INFORMATIE GEBRUIKEN:
[1] Leg uit waarom de bijna even hoge levensverwachting volgens het artikel over parkinson het enige goede nieuws lijkt.
[2] Herhaal alsjeblieft letterlijk het deel van het artikel over parkinson tussen "tekst: Diana de" en "steeds vaker voorkomt?", beide inbegrepen.

AANGELEVERDE TEKST:
__________

Meer aandacht voor parkinson

Mensen met parkinson hebben bijna net zo’n hoge levensverwachting als mensen zonder. Maar dat lijkt dan ook het enige goede nieuws, want de ziekte tast de kwaliteit van je leven ernstig aan. Medisch en wetenschapsjournalist Diana de Veld sprak met een neuroloog, twee psychiaters en een patiënt.

tekst: Diana de Veld

Mijn opa kreeg op zijn 48ste parkinson. Werken ging niet meer, hele dagen zat hij zich thuis te vervelen. Zodra mijn moeder van school kwam, moest ze met hem klaverjassen. Hij kon moeilijk in beweging komen en áls hij eenmaal liep, dan kon hij niet meer stoppen. Soms liep hij tegen een muur. Ik heb hem nooit gekend, maar toen een neef en nicht van me óók jong parkinson kregen, werd ik nieuwsgierig: wat is parkinson eigenlijk? Hoe behandel je het? Klopt het dat de ziekte steeds vaker voorkomt?

Wat is parkinson?

__________

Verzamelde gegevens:
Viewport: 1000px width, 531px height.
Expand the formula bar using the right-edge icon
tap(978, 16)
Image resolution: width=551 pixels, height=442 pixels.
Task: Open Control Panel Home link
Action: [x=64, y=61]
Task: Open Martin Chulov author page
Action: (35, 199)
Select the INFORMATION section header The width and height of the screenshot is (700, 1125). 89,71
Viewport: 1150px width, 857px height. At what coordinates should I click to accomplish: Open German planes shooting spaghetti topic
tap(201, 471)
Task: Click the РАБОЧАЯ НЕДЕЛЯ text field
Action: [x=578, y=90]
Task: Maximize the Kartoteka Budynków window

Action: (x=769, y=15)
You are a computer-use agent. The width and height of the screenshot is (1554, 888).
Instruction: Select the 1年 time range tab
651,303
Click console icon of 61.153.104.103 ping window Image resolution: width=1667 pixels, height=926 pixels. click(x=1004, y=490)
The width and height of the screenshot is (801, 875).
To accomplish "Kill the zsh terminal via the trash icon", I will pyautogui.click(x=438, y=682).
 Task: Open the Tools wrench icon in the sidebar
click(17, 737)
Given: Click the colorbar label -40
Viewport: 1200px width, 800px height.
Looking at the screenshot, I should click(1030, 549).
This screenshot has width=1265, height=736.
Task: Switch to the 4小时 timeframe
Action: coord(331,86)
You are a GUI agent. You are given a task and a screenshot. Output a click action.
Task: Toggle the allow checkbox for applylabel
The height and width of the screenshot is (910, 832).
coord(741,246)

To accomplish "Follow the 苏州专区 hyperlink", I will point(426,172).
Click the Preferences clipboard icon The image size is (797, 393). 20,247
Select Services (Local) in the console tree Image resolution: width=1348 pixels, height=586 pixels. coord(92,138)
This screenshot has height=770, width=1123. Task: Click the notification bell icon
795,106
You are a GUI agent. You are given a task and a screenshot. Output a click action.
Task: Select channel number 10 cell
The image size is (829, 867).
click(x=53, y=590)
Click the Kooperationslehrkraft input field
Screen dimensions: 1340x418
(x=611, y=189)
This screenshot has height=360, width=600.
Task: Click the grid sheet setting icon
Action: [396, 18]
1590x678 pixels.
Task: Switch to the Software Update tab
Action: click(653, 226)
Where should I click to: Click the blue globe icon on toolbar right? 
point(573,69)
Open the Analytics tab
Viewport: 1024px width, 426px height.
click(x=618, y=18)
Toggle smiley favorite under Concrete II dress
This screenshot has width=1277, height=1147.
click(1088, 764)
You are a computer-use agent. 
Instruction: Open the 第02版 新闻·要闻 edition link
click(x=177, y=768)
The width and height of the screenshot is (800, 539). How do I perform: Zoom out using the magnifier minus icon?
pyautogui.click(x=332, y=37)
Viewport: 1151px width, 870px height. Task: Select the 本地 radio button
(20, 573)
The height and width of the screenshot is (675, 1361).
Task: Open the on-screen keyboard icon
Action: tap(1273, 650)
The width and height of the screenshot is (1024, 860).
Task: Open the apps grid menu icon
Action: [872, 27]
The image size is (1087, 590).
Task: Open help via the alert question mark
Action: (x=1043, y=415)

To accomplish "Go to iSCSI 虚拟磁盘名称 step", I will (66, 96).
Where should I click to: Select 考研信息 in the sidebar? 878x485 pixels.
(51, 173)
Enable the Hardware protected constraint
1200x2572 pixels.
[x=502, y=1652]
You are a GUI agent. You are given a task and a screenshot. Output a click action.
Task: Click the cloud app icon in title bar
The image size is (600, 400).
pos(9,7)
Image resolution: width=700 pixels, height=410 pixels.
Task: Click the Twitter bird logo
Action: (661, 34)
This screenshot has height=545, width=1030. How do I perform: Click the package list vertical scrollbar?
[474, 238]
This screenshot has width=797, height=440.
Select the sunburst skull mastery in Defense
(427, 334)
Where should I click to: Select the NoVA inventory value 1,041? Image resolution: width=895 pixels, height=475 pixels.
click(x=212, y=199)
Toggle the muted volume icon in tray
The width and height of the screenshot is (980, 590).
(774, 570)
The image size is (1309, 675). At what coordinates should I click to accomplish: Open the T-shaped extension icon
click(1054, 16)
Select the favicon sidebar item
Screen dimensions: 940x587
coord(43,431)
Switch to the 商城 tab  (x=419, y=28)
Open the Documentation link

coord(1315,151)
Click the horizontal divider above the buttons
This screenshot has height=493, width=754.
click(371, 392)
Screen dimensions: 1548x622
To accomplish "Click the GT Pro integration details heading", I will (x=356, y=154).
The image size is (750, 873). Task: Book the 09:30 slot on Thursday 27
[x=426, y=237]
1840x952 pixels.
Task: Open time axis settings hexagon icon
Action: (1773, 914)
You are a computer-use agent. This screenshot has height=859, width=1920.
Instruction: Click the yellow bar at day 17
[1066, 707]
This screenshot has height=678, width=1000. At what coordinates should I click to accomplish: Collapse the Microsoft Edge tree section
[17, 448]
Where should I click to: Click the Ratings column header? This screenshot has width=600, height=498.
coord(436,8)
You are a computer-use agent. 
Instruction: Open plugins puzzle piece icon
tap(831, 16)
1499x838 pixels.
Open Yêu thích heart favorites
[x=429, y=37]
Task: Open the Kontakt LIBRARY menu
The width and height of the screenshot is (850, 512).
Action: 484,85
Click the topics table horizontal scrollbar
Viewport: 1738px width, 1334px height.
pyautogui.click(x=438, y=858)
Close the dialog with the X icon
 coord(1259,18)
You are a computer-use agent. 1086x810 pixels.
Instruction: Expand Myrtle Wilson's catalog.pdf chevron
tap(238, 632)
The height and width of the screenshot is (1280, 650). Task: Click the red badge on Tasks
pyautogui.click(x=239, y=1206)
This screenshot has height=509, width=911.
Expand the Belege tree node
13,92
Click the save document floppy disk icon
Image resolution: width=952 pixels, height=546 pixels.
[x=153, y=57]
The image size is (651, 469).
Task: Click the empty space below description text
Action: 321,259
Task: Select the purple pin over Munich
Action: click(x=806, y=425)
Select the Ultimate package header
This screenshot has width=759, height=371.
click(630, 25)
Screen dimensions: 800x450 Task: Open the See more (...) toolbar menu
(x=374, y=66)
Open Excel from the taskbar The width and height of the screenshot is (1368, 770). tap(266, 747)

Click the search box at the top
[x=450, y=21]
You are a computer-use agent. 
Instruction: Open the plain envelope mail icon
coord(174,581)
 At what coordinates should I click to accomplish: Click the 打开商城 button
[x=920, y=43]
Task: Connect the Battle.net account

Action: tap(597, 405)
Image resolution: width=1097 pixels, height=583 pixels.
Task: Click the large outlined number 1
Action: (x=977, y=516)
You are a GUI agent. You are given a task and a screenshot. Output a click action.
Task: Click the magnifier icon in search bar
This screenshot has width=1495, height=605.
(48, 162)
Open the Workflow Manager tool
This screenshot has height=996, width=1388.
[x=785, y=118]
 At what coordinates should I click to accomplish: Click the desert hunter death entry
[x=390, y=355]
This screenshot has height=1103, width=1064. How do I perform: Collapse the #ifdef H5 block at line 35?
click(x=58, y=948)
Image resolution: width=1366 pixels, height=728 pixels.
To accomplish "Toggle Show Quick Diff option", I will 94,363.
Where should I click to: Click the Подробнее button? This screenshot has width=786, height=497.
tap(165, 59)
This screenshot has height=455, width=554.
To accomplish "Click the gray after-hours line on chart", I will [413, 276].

__________

UITKOMSTEN OEFENING:
[1] Parkinson tast de kwaliteit van het leven ernstig aan. Daardoor lijkt de bijna even hoge levensverwachting als die van mensen zonder de ziekte het enige goede nieuws.

[2]
tekst: Diana de Veld

Mijn opa kreeg op zijn 48ste parkinson. Werken ging niet meer, hele dagen zat hij zich thuis te vervelen. Zodra mijn moeder van school kwam, moest ze met hem klaverjassen. Hij kon moeilijk in beweging komen en áls hij eenmaal liep, dan kon hij niet meer stoppen. Soms liep hij tegen een muur. Ik heb hem nooit gekend, maar toen een neef en nicht van me óók jong parkinson kregen, werd ik nieuwsgierig: wat is parkinson eigenlijk? Hoe behandel je het? Klopt het dat de ziekte steeds vaker voorkomt?